Courtesy of Tyger LIgon.

Superhero films are putting Hollywood in danger

By Aadi Mehta, Nov. 15, 2022

Whether you’re watching “James Bond” or “Star Wars,” two movie franchises that build on an existing idea created decades ago, or “E.T.” or “Jurassic Park,” two blockbuster films that opened audiences’ eyes to what spectaculars directors can bring to the big screen, you have avoided the persuasion of superhero films.

Over the past decade, superhero films have been the main reason audiences, including myself, have flocked to movie theaters. Unfortunately, it has also been the downfall of mainstream Hollywood, and the glimmer that once elevated blockbusters based solely on new ideas not taken from a twentieth century comic book.

My generation is being manipulated into a franchise that brings nothing new or spectacular to the movies, while at the same time encroaching upon those that still strive to bring awe and wonder to audiences through different stories created solely by the director or producer.

According to Business Insider, Marvel collects, on average, $700 million per movie. When those numbers add up, the franchise looks unstoppable compared to movies produced by studios like Paramount, Warner Bros. or Lionsgate.

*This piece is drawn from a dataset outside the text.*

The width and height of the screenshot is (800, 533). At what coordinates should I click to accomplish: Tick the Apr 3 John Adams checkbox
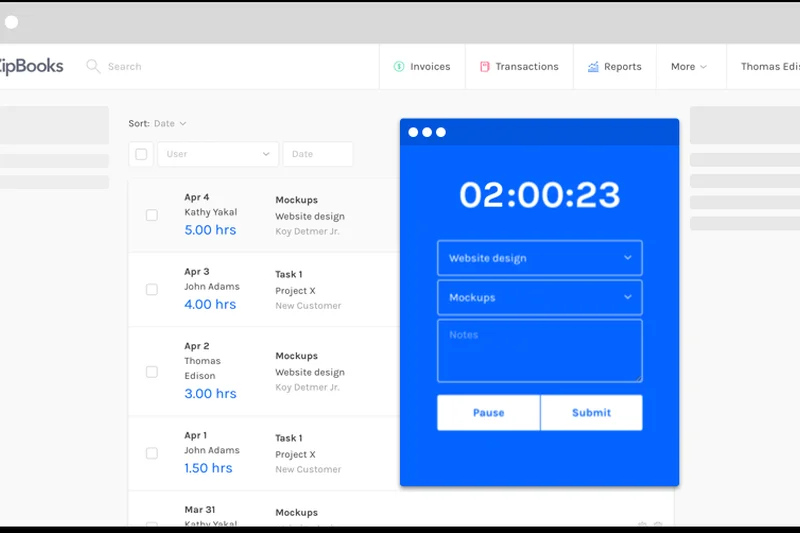click(152, 290)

Recently, “Top Gun: Maverick,” the sequel to the 1986 hit “Top Gun,” starring Tom Cruise, surpassed $1.4 billion worldwide and is expected to increase in the coming months. Actor Jon Hamm, who starred in the film, praised the fact that “Top Gun: Maverick” is one of the only top movies not about superheroes.

Currently, AMC and Cineworld are two dominant chains which are pushing superhero films such as Marvel’s “Wakanda Forever,” “Ant-Man” and “Guardians of the Galaxy.” These movies are sequels releasing in November and slated for 2023, respectively.

Courtesy of Tyger Ligon

Why is it that non-superhero films have advertisements played only during previews, while superhero films get the big buzz on social media or TV commercials? Where is notice about the works of indie filmmakers, who, while working on a smaller budget, can produce work that speaks to their creativity and is not under pressure by multimillion-dollar studios?

It is because Marvel and DC have skewed all movie theater coverage towards itself with the help of Disney. Disney+ is also using Marvel to bolster its subscription numbers, while other streaming services like Netflix and Amazon hope to draw viewers in with hit shows such as “Peaky Blinders” and “The Marvelous Mrs. Maisel.”

Despite this, streaming services cannot bring a large amount of attention to one film simply because not everyone has access to streaming, and audiences’ preferences are lost in the wide abundance of categories that is available on one platform.

Despite Marvel having control over theaters with their films, moviegoers still have the chance to immerse themselves in different experiences instead of the same story that continues to be about a now overused multiverse.

Rather than watch superheroes, explore the other genres of film like comedy, romance, horror, and western and consider the work of non-Marvel actors. If the public, especially the younger generations, fail to open their minds to films not associated with Marvel or DC, then what has defined Hollywood, films that were not big-budget or consisted of star-studded remakes or reboots, will eventually grow dark.

Movie watchers: save Hollywood, your next movie choice at the theaters depends on it.